Source data
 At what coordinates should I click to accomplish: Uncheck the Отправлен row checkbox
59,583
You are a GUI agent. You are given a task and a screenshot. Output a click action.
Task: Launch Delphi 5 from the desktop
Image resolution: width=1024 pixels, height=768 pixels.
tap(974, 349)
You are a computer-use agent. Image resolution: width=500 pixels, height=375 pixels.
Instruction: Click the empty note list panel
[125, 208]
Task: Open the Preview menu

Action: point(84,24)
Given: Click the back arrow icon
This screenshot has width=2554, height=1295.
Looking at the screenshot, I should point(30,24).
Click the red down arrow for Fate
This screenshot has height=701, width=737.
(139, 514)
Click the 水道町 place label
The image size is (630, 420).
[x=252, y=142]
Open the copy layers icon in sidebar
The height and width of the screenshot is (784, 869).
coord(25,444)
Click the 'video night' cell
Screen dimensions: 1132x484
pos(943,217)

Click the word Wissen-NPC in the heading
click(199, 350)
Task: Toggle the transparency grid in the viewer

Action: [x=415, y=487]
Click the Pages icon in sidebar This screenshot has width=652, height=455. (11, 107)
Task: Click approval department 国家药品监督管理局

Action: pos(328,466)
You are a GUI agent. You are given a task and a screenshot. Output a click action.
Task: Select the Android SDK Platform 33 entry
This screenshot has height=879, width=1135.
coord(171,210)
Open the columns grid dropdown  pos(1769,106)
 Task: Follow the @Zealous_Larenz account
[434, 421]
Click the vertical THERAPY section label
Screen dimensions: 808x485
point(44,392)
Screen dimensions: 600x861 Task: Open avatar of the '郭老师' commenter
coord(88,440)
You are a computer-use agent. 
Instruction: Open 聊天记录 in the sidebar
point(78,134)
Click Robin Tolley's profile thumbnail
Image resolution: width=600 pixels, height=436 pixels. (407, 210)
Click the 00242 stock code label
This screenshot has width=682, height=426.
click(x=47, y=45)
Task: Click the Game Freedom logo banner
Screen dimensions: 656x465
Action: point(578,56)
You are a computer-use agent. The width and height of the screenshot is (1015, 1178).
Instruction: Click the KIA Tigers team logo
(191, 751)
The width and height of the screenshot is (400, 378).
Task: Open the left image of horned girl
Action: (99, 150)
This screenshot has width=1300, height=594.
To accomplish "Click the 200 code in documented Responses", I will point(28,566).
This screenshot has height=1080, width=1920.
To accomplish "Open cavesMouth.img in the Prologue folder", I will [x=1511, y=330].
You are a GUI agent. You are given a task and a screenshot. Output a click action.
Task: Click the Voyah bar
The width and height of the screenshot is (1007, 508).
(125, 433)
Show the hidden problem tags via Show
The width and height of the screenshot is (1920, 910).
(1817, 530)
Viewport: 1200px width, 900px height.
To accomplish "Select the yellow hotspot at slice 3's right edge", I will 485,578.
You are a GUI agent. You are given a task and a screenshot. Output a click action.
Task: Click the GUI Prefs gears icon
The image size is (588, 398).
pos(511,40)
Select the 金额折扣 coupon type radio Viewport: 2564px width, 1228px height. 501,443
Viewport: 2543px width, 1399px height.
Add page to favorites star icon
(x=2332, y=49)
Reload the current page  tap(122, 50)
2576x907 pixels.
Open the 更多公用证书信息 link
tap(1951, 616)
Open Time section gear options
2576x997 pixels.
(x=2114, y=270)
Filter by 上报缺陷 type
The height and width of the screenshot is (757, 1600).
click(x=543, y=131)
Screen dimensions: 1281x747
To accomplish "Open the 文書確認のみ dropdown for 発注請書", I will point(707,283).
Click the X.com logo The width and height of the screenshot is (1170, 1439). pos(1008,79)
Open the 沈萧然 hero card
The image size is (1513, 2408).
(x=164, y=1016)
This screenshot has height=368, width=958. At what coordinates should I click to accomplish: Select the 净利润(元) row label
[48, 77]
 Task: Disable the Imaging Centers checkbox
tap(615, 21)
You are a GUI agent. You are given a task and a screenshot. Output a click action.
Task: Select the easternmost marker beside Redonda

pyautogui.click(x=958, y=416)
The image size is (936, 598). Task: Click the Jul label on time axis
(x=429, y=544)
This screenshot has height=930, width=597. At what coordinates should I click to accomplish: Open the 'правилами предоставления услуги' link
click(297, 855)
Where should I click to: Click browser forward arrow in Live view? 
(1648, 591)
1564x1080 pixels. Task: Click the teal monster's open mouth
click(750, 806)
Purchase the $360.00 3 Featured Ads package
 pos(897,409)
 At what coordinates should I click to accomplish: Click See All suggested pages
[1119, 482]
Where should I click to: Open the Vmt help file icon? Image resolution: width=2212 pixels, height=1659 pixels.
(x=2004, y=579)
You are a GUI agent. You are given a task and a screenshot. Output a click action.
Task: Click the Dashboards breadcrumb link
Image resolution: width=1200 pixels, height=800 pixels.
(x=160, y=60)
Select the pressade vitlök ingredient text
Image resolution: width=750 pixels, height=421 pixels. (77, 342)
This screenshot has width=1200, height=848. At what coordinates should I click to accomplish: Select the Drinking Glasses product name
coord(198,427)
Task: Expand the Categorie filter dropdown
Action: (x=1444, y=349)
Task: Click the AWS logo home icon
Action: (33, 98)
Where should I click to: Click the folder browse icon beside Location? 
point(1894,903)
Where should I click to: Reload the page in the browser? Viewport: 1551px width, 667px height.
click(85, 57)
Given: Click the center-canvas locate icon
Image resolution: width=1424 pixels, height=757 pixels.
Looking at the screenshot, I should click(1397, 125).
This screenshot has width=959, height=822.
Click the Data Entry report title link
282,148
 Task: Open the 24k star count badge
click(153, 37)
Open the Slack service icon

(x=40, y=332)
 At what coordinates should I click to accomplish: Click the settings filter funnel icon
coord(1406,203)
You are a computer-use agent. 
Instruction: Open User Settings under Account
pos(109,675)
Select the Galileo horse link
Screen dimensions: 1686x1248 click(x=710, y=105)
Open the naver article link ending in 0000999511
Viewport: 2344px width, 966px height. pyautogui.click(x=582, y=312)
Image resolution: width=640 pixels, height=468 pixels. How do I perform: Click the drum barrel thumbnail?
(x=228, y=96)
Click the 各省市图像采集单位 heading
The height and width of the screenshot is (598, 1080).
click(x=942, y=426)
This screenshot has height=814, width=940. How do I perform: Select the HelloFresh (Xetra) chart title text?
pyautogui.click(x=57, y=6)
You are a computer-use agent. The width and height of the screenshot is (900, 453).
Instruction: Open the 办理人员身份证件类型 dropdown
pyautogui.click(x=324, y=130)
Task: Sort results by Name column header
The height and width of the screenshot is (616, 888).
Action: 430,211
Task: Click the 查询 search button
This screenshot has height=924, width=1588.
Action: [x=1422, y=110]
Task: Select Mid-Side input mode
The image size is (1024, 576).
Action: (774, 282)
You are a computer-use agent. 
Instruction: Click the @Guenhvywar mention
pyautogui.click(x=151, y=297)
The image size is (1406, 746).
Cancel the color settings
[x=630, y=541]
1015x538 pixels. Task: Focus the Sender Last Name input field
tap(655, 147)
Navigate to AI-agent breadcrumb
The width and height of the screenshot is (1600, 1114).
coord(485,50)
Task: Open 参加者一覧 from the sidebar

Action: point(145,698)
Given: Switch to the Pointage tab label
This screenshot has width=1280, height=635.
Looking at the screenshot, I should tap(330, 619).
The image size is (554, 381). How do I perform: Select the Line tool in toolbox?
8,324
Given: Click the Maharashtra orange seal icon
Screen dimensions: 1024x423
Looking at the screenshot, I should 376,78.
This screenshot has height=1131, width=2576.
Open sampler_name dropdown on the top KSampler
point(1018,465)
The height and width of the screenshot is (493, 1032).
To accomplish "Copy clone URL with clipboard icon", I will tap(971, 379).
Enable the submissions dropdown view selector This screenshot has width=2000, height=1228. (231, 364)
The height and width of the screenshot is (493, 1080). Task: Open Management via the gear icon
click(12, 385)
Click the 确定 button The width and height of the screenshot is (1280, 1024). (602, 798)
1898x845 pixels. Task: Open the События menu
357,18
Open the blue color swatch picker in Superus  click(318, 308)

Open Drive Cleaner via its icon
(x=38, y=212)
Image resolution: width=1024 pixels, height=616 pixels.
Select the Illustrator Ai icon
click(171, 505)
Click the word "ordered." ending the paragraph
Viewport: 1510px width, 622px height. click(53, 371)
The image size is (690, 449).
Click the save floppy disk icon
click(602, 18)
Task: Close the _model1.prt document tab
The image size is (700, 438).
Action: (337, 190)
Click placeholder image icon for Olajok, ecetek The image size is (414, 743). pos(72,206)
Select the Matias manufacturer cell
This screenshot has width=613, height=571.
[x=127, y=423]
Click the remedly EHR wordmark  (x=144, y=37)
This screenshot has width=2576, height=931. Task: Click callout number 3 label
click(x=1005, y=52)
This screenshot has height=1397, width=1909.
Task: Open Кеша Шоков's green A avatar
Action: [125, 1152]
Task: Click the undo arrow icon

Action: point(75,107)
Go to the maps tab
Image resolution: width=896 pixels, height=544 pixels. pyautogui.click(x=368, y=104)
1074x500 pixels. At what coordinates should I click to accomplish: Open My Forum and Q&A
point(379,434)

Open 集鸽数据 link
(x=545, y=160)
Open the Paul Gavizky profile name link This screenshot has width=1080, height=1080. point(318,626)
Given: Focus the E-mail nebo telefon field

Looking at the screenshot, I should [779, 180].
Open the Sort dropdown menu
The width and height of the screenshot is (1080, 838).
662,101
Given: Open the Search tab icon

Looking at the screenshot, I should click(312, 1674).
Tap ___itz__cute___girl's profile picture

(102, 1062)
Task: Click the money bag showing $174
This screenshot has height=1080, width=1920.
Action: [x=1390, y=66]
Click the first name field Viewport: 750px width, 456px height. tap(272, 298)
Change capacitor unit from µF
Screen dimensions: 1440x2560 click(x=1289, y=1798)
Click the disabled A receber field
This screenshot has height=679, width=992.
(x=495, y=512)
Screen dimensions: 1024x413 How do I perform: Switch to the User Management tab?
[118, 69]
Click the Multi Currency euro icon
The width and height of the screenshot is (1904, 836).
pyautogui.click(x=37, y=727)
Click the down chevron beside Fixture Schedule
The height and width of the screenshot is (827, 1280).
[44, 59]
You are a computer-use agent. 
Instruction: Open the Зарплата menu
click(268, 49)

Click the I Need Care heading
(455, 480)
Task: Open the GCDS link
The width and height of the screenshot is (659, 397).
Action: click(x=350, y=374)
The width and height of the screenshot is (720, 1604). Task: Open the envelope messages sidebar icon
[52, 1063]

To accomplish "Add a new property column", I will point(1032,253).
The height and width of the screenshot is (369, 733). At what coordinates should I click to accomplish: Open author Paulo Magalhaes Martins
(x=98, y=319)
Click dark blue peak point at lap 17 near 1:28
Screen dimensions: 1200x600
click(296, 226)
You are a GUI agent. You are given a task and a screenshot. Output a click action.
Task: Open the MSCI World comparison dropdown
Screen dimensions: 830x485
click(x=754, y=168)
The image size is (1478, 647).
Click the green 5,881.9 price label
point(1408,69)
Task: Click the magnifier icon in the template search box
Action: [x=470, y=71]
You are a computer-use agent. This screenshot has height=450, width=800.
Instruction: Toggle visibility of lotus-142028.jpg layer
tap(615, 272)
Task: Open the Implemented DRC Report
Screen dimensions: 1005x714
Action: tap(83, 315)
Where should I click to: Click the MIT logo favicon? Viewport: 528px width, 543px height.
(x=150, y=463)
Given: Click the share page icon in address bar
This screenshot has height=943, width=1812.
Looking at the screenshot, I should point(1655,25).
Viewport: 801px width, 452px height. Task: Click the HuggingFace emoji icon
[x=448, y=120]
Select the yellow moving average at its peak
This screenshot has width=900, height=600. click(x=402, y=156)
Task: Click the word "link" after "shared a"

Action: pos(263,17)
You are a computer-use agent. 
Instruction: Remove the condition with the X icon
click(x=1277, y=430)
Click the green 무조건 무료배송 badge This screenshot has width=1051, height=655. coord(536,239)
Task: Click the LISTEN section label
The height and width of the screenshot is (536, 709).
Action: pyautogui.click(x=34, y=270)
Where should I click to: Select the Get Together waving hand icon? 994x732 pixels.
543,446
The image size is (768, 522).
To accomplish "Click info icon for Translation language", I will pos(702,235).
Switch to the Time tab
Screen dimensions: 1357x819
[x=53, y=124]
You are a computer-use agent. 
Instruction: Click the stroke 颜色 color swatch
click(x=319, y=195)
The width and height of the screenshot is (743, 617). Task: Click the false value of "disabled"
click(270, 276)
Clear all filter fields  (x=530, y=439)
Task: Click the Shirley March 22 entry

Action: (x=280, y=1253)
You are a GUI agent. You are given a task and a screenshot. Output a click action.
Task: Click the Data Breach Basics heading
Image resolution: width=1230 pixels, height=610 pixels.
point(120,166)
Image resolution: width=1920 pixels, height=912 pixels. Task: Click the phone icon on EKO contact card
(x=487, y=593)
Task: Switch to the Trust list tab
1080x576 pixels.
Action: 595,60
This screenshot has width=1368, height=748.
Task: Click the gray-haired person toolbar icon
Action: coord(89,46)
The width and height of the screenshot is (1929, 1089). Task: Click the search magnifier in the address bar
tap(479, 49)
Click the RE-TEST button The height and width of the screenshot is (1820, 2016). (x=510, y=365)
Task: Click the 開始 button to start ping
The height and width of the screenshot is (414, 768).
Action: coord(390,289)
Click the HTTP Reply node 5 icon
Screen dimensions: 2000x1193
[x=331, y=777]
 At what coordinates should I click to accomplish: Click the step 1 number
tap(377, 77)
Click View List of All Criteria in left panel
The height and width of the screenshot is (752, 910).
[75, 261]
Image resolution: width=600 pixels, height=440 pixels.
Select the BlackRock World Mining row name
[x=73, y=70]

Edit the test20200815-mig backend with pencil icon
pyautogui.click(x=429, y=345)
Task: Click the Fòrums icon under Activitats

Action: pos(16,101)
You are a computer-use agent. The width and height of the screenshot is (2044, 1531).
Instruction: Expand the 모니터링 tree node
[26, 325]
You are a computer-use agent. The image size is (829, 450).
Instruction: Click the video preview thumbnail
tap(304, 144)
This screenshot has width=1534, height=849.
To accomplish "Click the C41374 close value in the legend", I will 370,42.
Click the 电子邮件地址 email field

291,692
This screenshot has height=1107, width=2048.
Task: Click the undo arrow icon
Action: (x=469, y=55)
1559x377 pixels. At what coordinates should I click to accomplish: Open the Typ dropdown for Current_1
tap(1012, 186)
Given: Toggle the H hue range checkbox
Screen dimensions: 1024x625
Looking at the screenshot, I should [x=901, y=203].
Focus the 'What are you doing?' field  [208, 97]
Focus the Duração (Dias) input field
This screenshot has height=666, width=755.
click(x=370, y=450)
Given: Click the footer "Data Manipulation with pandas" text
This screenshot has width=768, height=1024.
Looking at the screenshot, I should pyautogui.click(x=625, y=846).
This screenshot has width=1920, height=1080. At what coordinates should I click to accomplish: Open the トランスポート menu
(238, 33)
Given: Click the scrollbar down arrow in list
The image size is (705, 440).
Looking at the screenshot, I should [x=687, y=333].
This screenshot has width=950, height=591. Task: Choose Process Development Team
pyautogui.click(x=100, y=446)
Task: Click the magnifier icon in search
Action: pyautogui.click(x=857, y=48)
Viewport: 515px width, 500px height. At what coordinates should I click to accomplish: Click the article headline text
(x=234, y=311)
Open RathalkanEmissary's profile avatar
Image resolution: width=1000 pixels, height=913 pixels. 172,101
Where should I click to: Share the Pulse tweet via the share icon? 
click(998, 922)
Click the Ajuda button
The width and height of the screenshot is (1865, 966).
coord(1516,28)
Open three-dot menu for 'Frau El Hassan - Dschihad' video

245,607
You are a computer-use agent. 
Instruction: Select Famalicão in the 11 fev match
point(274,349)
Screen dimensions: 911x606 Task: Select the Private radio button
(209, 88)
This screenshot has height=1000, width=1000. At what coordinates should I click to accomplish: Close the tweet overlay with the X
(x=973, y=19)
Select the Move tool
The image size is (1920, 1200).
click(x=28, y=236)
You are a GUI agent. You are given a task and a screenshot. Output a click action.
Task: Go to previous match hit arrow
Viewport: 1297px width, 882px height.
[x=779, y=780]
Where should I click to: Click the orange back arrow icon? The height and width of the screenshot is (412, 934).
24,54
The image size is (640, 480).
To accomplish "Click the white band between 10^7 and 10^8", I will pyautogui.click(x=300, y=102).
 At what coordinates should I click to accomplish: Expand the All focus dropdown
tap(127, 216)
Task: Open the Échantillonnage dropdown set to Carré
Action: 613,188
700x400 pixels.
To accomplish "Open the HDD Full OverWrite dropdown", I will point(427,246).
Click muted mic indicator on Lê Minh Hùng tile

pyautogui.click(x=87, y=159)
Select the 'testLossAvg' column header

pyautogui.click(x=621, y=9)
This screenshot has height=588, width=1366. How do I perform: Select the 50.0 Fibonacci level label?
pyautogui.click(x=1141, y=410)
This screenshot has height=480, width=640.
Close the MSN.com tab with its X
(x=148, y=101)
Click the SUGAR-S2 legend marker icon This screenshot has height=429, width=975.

Your goal
Copy out, with no changes, the lines from the one containing "Open the copy layers icon in sidebar" to the one containing "Open the columns", including both of those lines.

Task result
Open the copy layers icon in sidebar
The height and width of the screenshot is (784, 869).
coord(25,444)
Click the 'video night' cell
Screen dimensions: 1132x484
pos(943,217)

Click the word Wissen-NPC in the heading
click(199, 350)
Task: Toggle the transparency grid in the viewer

Action: [x=415, y=487]
Click the Pages icon in sidebar This screenshot has width=652, height=455. (11, 107)
Task: Click approval department 国家药品监督管理局

Action: pos(328,466)
You are a GUI agent. You are given a task and a screenshot. Output a click action.
Task: Select the Android SDK Platform 33 entry
This screenshot has height=879, width=1135.
coord(171,210)
Open the columns grid dropdown  pos(1769,106)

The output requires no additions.